● WHAT TO DO
The expected output is a verbatim reprint of the lines from the beginning of the data that follows through the line that contains "Дом из клееного".

● GIVEN DATA
----------------
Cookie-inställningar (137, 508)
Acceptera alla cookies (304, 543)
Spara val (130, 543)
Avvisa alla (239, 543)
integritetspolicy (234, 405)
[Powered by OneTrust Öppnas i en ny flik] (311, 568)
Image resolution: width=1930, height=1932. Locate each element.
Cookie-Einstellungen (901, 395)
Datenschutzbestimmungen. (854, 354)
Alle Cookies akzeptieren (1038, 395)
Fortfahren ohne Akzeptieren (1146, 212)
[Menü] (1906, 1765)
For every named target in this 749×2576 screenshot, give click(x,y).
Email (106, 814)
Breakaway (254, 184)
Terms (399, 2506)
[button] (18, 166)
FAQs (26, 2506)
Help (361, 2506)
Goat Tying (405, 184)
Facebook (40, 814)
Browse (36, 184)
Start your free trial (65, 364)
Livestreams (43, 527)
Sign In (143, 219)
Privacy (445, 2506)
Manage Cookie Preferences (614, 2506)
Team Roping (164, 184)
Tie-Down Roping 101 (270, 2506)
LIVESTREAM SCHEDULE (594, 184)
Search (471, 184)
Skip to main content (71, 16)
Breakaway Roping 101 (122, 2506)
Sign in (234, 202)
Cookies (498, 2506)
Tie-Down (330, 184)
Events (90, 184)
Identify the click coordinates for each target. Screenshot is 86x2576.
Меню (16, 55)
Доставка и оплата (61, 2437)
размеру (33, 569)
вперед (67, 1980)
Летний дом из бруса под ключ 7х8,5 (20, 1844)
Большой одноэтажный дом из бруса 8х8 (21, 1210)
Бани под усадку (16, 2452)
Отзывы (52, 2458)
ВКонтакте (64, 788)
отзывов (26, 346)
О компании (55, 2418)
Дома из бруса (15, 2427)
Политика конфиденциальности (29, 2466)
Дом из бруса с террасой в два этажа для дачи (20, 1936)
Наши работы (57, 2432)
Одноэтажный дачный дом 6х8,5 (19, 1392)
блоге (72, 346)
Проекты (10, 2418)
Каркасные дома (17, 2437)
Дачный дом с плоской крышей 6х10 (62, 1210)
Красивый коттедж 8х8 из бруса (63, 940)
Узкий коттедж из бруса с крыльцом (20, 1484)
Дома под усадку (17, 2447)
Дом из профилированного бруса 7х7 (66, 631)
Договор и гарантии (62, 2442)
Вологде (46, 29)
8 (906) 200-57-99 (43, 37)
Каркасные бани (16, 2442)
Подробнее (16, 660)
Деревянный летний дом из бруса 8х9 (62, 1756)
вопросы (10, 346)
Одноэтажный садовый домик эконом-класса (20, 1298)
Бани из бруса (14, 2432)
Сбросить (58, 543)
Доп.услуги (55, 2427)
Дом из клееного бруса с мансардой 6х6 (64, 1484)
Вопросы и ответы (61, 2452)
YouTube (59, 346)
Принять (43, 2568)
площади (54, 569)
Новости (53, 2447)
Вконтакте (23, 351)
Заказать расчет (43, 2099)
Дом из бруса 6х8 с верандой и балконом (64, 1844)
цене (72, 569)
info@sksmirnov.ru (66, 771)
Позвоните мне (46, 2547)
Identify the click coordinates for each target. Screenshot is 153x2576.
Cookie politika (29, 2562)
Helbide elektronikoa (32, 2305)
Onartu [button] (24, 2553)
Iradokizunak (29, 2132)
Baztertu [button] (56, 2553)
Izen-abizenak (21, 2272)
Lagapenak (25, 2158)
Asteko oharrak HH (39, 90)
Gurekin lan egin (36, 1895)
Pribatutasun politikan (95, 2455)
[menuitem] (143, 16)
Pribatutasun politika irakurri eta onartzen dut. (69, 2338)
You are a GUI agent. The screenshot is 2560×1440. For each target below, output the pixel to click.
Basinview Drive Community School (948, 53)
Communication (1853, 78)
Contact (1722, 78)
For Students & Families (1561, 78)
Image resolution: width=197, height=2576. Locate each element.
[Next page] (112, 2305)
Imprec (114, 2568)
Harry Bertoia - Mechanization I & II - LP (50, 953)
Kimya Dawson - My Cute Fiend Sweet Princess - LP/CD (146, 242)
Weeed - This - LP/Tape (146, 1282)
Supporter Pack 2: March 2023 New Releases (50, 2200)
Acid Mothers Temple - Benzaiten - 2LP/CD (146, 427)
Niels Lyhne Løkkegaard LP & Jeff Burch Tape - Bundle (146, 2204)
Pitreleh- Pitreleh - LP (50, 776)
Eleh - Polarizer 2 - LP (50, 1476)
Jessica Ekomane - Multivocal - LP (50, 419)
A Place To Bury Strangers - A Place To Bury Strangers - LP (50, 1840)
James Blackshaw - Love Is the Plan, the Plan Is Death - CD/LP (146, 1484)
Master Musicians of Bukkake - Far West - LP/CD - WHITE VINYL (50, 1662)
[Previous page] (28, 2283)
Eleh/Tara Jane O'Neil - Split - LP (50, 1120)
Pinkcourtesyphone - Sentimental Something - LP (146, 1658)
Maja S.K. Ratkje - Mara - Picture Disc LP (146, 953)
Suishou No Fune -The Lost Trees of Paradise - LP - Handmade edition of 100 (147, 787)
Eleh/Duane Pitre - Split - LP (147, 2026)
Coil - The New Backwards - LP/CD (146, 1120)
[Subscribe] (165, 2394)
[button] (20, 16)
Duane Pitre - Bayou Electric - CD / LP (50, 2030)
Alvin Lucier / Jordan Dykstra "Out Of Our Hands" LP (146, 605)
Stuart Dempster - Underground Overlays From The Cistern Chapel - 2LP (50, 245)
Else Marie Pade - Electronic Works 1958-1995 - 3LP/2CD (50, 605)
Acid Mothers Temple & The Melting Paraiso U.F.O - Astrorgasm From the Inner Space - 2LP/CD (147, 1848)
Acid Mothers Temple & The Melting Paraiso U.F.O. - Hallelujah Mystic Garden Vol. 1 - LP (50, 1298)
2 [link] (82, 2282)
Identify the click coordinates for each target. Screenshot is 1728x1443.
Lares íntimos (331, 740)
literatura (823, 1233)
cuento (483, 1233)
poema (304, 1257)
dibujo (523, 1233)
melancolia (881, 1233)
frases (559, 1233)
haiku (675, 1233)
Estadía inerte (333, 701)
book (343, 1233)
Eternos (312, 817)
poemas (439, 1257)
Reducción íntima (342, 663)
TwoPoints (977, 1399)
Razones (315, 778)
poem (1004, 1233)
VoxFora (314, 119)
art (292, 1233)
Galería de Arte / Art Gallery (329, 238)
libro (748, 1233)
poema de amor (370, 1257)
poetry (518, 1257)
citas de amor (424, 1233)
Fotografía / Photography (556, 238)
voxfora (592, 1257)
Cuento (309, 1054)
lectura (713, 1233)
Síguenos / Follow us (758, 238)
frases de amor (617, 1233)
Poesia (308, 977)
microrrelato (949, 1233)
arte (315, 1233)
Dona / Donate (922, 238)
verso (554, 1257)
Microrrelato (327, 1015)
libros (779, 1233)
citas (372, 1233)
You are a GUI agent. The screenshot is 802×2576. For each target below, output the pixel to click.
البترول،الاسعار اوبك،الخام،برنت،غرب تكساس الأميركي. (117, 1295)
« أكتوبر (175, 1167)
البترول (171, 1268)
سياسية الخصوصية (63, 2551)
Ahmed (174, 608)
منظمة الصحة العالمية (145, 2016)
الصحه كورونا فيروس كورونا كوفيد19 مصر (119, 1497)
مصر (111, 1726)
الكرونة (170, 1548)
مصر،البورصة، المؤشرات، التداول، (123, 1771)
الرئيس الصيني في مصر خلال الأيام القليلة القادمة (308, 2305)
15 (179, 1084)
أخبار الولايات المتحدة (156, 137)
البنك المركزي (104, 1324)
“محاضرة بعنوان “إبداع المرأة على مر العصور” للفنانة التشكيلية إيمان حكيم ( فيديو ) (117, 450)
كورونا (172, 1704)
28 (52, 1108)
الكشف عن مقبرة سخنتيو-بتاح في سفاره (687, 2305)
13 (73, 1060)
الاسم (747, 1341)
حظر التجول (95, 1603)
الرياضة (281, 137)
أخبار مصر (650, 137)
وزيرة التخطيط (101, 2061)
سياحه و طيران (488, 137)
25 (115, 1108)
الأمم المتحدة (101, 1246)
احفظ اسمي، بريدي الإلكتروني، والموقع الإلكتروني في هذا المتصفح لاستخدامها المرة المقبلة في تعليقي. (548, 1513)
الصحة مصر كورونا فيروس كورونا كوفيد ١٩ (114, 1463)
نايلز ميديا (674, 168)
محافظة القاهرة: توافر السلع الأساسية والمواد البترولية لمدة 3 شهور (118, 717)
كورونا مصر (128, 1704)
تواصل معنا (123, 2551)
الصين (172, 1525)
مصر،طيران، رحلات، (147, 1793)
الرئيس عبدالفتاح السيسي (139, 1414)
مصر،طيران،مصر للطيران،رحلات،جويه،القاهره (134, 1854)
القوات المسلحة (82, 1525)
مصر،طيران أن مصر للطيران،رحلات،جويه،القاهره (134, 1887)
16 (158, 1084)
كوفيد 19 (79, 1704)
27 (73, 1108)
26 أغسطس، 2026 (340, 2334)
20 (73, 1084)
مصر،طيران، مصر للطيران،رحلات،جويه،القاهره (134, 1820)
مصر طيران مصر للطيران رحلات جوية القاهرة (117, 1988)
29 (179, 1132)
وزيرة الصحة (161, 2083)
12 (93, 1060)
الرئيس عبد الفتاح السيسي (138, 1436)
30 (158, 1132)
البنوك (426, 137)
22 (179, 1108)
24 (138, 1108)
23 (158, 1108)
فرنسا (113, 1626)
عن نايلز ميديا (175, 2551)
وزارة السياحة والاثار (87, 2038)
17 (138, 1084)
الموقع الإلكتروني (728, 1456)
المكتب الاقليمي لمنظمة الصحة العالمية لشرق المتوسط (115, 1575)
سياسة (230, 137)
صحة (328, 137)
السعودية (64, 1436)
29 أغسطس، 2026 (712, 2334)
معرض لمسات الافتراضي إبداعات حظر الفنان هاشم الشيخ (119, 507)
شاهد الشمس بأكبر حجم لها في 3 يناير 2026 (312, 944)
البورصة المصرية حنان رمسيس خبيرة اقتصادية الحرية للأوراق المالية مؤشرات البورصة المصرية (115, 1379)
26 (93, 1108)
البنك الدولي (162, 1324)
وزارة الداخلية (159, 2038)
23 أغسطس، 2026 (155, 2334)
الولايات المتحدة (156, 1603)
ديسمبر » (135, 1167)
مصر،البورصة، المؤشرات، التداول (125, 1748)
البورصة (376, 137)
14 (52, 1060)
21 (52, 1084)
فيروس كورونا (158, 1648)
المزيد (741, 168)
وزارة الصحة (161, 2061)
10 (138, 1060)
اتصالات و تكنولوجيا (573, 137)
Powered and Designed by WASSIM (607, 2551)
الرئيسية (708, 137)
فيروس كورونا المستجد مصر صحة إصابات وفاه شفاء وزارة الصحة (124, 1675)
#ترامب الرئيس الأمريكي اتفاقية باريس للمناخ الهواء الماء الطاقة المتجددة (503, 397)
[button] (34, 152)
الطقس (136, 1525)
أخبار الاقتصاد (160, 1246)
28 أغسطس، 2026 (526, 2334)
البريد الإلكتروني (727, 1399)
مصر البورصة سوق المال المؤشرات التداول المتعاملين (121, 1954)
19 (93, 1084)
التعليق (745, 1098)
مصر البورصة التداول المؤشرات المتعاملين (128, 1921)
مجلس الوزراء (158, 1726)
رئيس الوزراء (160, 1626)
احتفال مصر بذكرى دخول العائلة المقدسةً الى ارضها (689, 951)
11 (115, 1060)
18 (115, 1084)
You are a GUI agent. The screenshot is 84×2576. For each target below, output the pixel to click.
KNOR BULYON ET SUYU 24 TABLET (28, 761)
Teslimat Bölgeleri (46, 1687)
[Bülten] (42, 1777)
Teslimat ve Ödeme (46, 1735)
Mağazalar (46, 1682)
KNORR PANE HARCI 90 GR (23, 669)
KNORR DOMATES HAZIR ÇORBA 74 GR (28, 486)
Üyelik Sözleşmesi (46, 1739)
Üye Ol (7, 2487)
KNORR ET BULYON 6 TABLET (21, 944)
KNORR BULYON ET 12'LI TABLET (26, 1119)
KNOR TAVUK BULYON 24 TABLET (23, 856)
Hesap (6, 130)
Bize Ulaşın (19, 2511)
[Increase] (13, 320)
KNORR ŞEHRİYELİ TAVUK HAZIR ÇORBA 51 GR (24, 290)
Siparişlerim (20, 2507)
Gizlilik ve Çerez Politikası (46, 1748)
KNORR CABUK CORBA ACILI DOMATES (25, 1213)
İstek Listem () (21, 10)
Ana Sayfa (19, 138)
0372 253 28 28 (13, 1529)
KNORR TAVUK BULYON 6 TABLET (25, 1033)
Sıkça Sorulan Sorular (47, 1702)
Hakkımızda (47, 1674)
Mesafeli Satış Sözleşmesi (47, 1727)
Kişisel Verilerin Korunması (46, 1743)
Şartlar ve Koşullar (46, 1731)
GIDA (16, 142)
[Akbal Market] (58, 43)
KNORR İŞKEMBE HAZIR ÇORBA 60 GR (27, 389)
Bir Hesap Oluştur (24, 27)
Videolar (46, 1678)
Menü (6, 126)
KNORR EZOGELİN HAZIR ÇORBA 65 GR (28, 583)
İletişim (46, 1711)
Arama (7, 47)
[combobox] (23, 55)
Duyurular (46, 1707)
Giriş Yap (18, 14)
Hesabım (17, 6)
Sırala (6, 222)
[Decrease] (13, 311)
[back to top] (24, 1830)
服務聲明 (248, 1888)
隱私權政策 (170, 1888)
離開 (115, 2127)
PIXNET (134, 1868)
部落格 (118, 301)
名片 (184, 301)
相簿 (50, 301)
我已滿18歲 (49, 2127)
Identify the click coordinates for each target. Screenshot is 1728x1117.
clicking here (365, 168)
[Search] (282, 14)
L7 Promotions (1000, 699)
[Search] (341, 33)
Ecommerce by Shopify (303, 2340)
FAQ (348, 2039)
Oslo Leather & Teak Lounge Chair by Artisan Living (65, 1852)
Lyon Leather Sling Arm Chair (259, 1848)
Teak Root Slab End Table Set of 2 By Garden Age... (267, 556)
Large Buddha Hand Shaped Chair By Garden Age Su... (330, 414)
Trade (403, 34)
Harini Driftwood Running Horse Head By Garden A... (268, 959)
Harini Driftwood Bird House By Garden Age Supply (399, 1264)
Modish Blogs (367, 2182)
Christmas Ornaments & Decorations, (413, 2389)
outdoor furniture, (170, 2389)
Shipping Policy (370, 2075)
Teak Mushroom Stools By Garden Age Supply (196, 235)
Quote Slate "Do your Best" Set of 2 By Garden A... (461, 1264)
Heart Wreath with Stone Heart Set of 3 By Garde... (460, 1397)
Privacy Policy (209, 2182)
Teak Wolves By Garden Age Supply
----------------
● ANSWER TO THIS EXERCISE
Cookie-inställningar (137, 508)
Acceptera alla cookies (304, 543)
Spara val (130, 543)
Avvisa alla (239, 543)
integritetspolicy (234, 405)
[Powered by OneTrust Öppnas i en ny flik] (311, 568)
Image resolution: width=1930, height=1932. Locate each element.
Cookie-Einstellungen (901, 395)
Datenschutzbestimmungen. (854, 354)
Alle Cookies akzeptieren (1038, 395)
Fortfahren ohne Akzeptieren (1146, 212)
[Menü] (1906, 1765)
For every named target in this 749×2576 screenshot, give click(x,y).
Email (106, 814)
Breakaway (254, 184)
Terms (399, 2506)
[button] (18, 166)
FAQs (26, 2506)
Help (361, 2506)
Goat Tying (405, 184)
Facebook (40, 814)
Browse (36, 184)
Start your free trial (65, 364)
Livestreams (43, 527)
Sign In (143, 219)
Privacy (445, 2506)
Manage Cookie Preferences (614, 2506)
Team Roping (164, 184)
Tie-Down Roping 101 (270, 2506)
LIVESTREAM SCHEDULE (594, 184)
Search (471, 184)
Skip to main content (71, 16)
Breakaway Roping 101 (122, 2506)
Sign in (234, 202)
Cookies (498, 2506)
Tie-Down (330, 184)
Events (90, 184)
Identify the click coordinates for each target. Screenshot is 86x2576.
Меню (16, 55)
Доставка и оплата (61, 2437)
размеру (33, 569)
вперед (67, 1980)
Летний дом из бруса под ключ 7х8,5 (20, 1844)
Большой одноэтажный дом из бруса 8х8 (21, 1210)
Бани под усадку (16, 2452)
Отзывы (52, 2458)
ВКонтакте (64, 788)
отзывов (26, 346)
О компании (55, 2418)
Дома из бруса (15, 2427)
Политика конфиденциальности (29, 2466)
Дом из бруса с террасой в два этажа для дачи (20, 1936)
Наши работы (57, 2432)
Одноэтажный дачный дом 6х8,5 (19, 1392)
блоге (72, 346)
Проекты (10, 2418)
Каркасные дома (17, 2437)
Дачный дом с плоской крышей 6х10 (62, 1210)
Красивый коттедж 8х8 из бруса (63, 940)
Узкий коттедж из бруса с крыльцом (20, 1484)
Дома под усадку (17, 2447)
Дом из профилированного бруса 7х7 (66, 631)
Договор и гарантии (62, 2442)
Вологде (46, 29)
8 (906) 200-57-99 (43, 37)
Каркасные бани (16, 2442)
Подробнее (16, 660)
Деревянный летний дом из бруса 8х9 (62, 1756)
вопросы (10, 346)
Одноэтажный садовый домик эконом-класса (20, 1298)
Бани из бруса (14, 2432)
Сбросить (58, 543)
Доп.услуги (55, 2427)
Дом из клееного бруса с мансардой 6х6 (64, 1484)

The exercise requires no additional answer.